First, define the variables for the paths we will use:
GIT=/path/to/where/you/put/repos
ENVS=/path/to/where/you/put/virtualenvs
Then clone the repo in your git directory $GIT
:
cd $GIT
git clone https://github.com/twitter/dict_minimize.git
Inside your virtual environments folder $ENVS
, make the environment:
cd $ENVS
virtualenv dict_minimize --python=python3.7
source $ENVS/dict_minimize/bin/activate
Now we can install the pip dependencies.
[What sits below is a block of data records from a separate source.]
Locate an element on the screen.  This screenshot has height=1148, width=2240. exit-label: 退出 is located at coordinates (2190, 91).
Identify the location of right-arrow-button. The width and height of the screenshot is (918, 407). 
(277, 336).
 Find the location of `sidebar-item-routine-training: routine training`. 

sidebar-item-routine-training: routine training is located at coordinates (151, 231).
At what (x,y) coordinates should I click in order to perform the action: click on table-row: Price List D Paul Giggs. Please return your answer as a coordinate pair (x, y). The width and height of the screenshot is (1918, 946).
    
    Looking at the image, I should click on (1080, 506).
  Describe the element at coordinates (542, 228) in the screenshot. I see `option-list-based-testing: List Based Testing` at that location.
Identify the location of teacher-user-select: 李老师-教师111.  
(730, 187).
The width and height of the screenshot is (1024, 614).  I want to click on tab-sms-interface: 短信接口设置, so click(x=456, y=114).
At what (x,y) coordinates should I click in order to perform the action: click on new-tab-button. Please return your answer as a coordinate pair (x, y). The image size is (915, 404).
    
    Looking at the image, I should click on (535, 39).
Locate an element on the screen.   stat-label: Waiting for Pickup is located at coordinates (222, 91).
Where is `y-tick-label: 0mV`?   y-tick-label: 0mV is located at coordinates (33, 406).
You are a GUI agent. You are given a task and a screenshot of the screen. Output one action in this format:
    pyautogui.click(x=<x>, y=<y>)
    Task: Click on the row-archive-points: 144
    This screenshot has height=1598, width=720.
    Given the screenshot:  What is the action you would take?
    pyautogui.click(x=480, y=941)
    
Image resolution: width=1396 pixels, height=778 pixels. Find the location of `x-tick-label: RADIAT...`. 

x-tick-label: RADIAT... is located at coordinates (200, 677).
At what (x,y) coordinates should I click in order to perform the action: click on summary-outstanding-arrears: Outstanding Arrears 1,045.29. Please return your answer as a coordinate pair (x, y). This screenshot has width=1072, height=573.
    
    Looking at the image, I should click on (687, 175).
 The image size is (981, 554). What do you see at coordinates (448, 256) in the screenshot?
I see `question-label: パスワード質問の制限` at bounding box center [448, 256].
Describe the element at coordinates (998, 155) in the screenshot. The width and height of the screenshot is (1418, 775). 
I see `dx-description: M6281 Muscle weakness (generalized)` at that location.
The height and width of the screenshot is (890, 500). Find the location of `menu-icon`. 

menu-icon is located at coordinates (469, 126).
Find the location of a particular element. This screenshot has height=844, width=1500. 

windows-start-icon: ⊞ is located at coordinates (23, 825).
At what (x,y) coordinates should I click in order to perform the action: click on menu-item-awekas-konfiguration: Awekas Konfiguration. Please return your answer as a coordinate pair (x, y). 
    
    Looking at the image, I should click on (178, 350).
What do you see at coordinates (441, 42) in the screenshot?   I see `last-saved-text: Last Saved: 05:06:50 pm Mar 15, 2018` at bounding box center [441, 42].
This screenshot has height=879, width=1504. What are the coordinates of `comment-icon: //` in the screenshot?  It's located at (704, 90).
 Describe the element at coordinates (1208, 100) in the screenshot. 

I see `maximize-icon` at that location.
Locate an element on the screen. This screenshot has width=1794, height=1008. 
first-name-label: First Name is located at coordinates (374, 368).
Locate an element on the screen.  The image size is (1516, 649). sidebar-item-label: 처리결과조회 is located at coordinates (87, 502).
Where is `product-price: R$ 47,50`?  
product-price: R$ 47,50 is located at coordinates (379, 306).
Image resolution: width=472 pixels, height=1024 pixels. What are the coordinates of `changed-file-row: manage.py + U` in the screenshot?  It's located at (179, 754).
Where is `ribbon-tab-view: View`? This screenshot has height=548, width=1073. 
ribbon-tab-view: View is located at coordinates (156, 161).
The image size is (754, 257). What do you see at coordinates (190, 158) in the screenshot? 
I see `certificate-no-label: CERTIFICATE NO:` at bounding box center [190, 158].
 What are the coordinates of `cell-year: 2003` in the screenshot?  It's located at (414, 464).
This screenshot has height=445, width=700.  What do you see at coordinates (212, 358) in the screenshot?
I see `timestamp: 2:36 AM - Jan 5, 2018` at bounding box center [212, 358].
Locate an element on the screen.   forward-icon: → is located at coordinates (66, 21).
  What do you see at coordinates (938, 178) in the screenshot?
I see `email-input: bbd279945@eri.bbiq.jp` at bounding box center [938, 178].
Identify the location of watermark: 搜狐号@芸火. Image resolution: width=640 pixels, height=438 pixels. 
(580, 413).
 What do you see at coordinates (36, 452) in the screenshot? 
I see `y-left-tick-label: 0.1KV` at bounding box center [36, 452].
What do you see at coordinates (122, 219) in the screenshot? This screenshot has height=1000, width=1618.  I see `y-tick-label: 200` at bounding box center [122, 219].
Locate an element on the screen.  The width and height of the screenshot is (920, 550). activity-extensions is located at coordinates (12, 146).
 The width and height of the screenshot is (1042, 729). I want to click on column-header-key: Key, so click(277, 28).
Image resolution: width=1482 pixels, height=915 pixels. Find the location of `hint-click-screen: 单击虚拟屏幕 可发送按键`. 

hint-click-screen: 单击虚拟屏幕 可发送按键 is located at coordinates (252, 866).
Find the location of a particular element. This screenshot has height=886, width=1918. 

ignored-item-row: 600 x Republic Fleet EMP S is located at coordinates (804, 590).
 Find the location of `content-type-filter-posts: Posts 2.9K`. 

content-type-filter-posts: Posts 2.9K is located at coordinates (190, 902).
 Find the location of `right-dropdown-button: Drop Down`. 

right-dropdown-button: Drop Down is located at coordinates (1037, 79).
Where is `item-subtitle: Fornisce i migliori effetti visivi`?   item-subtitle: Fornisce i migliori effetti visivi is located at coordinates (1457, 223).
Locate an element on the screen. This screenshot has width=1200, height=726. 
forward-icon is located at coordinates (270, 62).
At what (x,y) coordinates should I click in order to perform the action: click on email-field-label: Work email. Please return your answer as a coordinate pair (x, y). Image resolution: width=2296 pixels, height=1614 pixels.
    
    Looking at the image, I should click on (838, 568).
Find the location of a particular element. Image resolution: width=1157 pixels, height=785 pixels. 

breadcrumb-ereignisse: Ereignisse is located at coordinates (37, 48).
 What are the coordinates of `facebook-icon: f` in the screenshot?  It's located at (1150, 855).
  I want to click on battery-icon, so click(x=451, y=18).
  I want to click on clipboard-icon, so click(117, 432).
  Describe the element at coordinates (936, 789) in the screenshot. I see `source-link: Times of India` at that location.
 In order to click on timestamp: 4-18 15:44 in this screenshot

Move back into your git directory and run
cd $GIT/dict_minimize
pip install -r requirements/base.txt
pip install -e . # Install the package itself
First, we need to setup some needed tools:
cd $ENVS
virtualenv dict_minimize_tools --python=python3.7
source $ENVS/dict_minimize_tools/bin/activate
pip install -r $GIT/dict_minimize/requirements/tools.txt
To install the pre-commit hooks for contributing run (in the dict_minimize_tools
environment):
cd $GIT/dict_minimize
pre-commit install
To rebuild the requirements, we can run:
cd $GIT/dict_minimize
# Check if there any discrepancies in the .in files
pipreqs dict_minimize/core/ --diff requirements/base.in
pipreqs dict_minimize/ --diff requirements/frameworks.in
pipreqs tests/ --diff requirements/tests.in
pipreqs docs/ --diff requirements/docs.in
# Regenerate the .txt files from .in files
pip-compile-multi --no-upgrade
First setup the environment for building with Sphinx
:
cd $ENVS
virtualenv dict_minimize_docs --python=python3.7
source $ENVS/dict_minimize_docs/bin/activate
pip install -r $GIT/dict_minimize/requirements/docs.txt
Then we can do the build:
cd $GIT/dict_minimize/docs
make all
open _build/html/index.html
Documentation will be available in all formats in Makefile
. Use make html
to only generate the HTML documentation.
The tests for this package can be run with:
cd $GIT/dict_minimize
./local_test.sh
The script creates an environment using the requirements found in requirements/test.txt
.
A code coverage report will also be produced in $GIT/dict_minimize/htmlcov/index.html
.
The wheel (tar ball) for deployment as a pip installable package can be built using the script:
cd $GIT/dict_minimize/
./build_wheel.sh
This script will only run if the git repo is clean, i.e., first run git clean -x -ff -d
.
The source is hosted on GitHub.
The documentation is hosted at Read the Docs.
Installable from PyPI.
This project is licensed under the Apache 2 License - see the LICENSE file for details.